Il gelo: un nemico implacabile contro il quale i soldati italiani non hanno armi per difendersi e sono soggetti ad ogni tipo di sofferenza. Emanuele è disperato come tutti i suoi compagni ed ha trovato un po' di sollievo in una casa del paese dove una donna, di nome Nadia, come una sorella, gli offre di tanto in tanto del cibo, il calore di una casa modesta e si presta a lavargli degli indumenti.
Una sera, mentre Emanuele stava in quella casa “arrunchiatu comun na ranocchia” e teneva sulle ginocchia la “malenka”, la bambina di Nadia, rientra il marito di lei; un uomo alto, robusto, campione di lotta greco-romana.
Vede il soldato, lo prende con le sue mani robuste, lo chiama per nome “Emanueli!” e gli ordina bruscamente di sedersi e di mangiare la zuppa: Emanuele è impallidito e trema come una foglia perché è consapevole che sono due nemici e che lui è un intruso in una terra non sua.
“Non ho fame” dice il soldato italiano ma il russo, con un coltello in mano e tenendo con l’altra Emanuele per il collo, gli ordina “Kuscia !” “Mangia!” mentre Nadia guarda atterrita la scena, per lei imprevista perché ha parlato nei giorni precedenti col marito dell’italiano che sta aiutando: è un uomo buono, che ha trattato umanamente lei e la bambina.

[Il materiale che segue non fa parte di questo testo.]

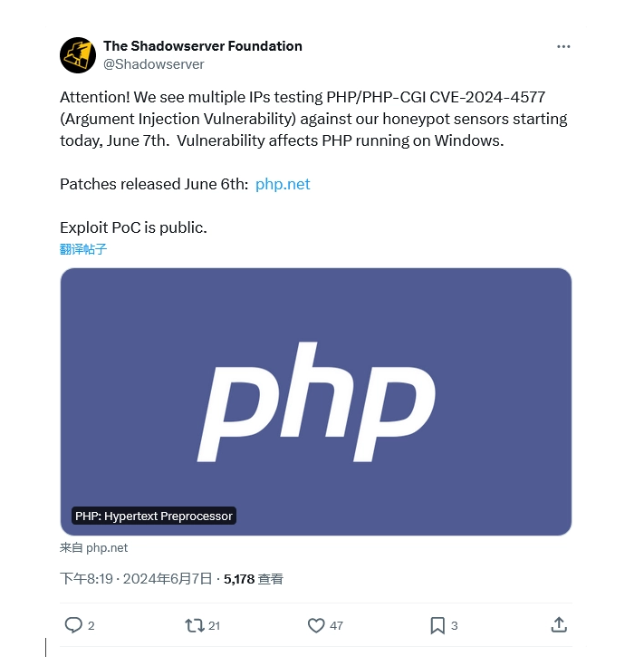Viewport: 644px width, 666px height.
Task: Repost using the retweet arrows icon
Action: pos(195,625)
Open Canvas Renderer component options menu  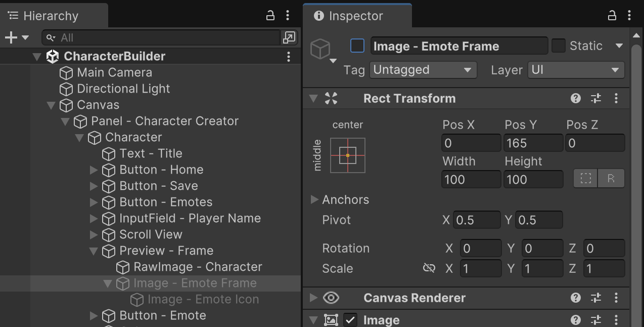616,298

Improvvisamente, il campione russo getta il coltello a terra, abbraccia Emanuele, ancora terrorizzato, ed entrambi iniziano a piangere a dirotto: ha vinto la consapevolezza, nel russo, che non sarebbe stato giusto uccidere il soldato, anche se straniero e nemico, che aveva trattato umanamente la sua famiglia.
“A ddraunara”, il gelo, la morte indotta da questo nemico implacabile: un giorno, Emanuele ed i suoi compagni ricevono l’ordine di perquisire una casa del paese alla ricerca di armi utilizzate dai partigiani russi. La ricerca ha un esito negativo ma, aprendo il cassetto di un comò, Emanuele trova un oggetto per lui molto più interessante di qualsiasi arma: uno scialle di lana, una promessa certa di un maggiore conforto nella lotta contro il gelo micidiale.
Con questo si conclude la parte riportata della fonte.